The Reverend Howard Finster is perhaps the most famous religious artist alive today. Because Finster realized that his congregation did not remember his sermons even minutes after he had finished, he published religious songs and poetry in local newspapers in the 1930s and hosted a radio prayer show in the late 1930s and early 1940s. He claims God charged him to illustrate his religious visions in 1976 when "A warm feeling came over me to paint sacred art."

Finster began building his everchanging environmental sculpture, Paradise Garden, on swampy land behind his house in the early 1960s. Composed of walkways and constructions made from cast-off pieces of technology, the Garden assembles individual monuments to human inventors into an all-encompassing "Memorial to God." Much of the building material in the garden was accumulated from Finster's television and bicycle repair businesses and his twenty-one other trades.

Lynda Roscoe Hartigan Made with Passion: The Hemphill Folk Art Collection in the National Museum of American Art (Washington, D.C. and London: National Museum of American Art with the Smithsonian Institution Press, 1990)

Artist Biography

I half expected a choir of angels on silvery wings to announce the death of the Reverend Howard Finster, but instead I learned from Roberta Smith in the New York Times that Georgia's most prominent artist had died last October 22 at the age of eighty-five. Perhaps it was no less miraculous that a Baptist preacher from the tiny town of Pennville commanded the attention of the art world. Finster loved an audience.

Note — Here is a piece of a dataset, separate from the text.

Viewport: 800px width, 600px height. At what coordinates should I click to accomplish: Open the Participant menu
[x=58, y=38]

He was a larger-than-life personality with a devoted following long before he appeared on the Johnny Carson Show or in an R.E.M. music video. For his speaking engagements, he wore a powder-blue suit and had his banjo at the ready. He sang with a melodious twang, and he could yodel with force, but it was his compelling "sermons in paint" that made him a folk art phenomenon.

Born in Valley Head, Alabama, Finster was one of thirteen children. At sixteen he preached his first sermon. In the 1940s, he hosted a radio program and wrote a column for the local newspaper. He led tent revivals and "pastored" many churches. To support his wife, Pauline, and their five children, he was also a bricklayer, a carpenter, a plumber, and took up the "hard times business" of bicycle and lawn mower repair. He had a great sense of humor, which he used in the service of the Word. He once told me, "When I'm in big revivals, about the first thing I do a lot of times is to get the people tickled a little bit, get their mind off everything, then I get the message over to 'em."

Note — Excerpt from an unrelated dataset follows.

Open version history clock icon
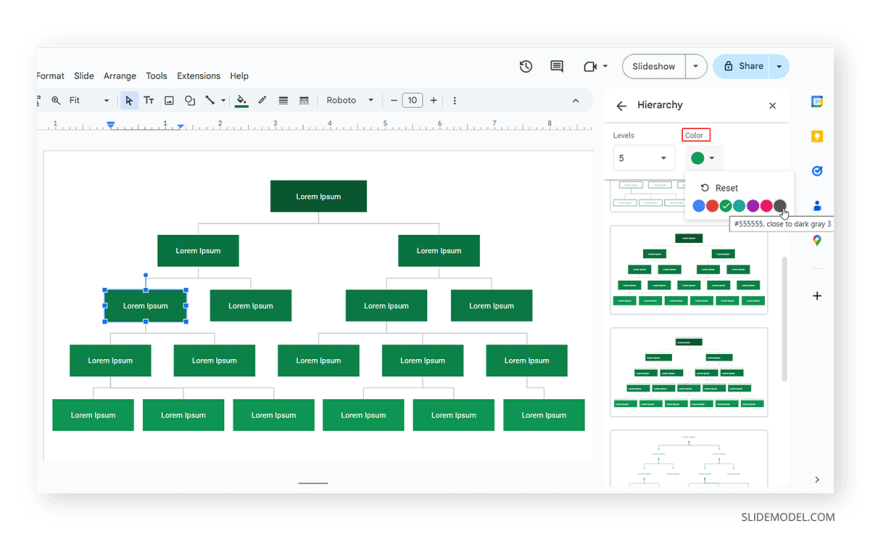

Finster never tired of telling the story of how he came to be an artist. In 1976, he dipped his finger in white paint and saw a perfect human face on the ball of his finger, and "while I was lookin' at it a warm flash kind'a went all over me, all the way down, and it said, 'Paint sacred art.' And I said to it, I said, 'I cain't do that. I know professionals can, but not me.' And it comes to me again and it says, 'How do you know?' I said, 'How do I know that I cain't paint.' I tuck a dollar out of my wallet, and I pasted it on a piece of plyboard and went out in front of my shop, and I started drawing George Washington off that dollar bill." Whether true or not, the story stands as a parable of his faith in divine visions, as well as in his ability to make money.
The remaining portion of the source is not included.